What to do. Wherever a line in the data below holds "Select", copy that line.

Collected data.
========
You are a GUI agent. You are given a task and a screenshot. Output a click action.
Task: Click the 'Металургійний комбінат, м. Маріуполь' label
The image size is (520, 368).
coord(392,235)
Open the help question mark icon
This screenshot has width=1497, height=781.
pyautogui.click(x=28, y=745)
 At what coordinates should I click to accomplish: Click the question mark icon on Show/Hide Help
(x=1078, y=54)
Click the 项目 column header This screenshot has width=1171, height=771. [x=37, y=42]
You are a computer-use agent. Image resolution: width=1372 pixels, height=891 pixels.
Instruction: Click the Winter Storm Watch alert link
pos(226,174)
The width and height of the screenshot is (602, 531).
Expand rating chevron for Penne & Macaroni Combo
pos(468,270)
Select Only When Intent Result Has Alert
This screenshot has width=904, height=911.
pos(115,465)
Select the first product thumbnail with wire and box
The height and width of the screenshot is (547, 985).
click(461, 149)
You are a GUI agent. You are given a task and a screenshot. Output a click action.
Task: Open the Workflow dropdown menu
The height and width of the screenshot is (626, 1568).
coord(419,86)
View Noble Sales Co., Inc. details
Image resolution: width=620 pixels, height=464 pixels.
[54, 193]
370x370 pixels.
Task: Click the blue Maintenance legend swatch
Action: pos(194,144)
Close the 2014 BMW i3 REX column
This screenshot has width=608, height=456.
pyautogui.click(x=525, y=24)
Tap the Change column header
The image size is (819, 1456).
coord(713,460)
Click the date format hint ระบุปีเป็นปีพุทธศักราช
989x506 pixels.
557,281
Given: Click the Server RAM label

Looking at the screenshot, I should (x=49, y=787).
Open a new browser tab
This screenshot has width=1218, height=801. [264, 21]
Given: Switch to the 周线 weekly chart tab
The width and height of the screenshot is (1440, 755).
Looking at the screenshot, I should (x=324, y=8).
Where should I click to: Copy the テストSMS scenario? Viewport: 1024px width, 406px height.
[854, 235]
========
Answer to this exercise.
Select Only When Intent Result Has Alert
Select the first product thumbnail with wire and box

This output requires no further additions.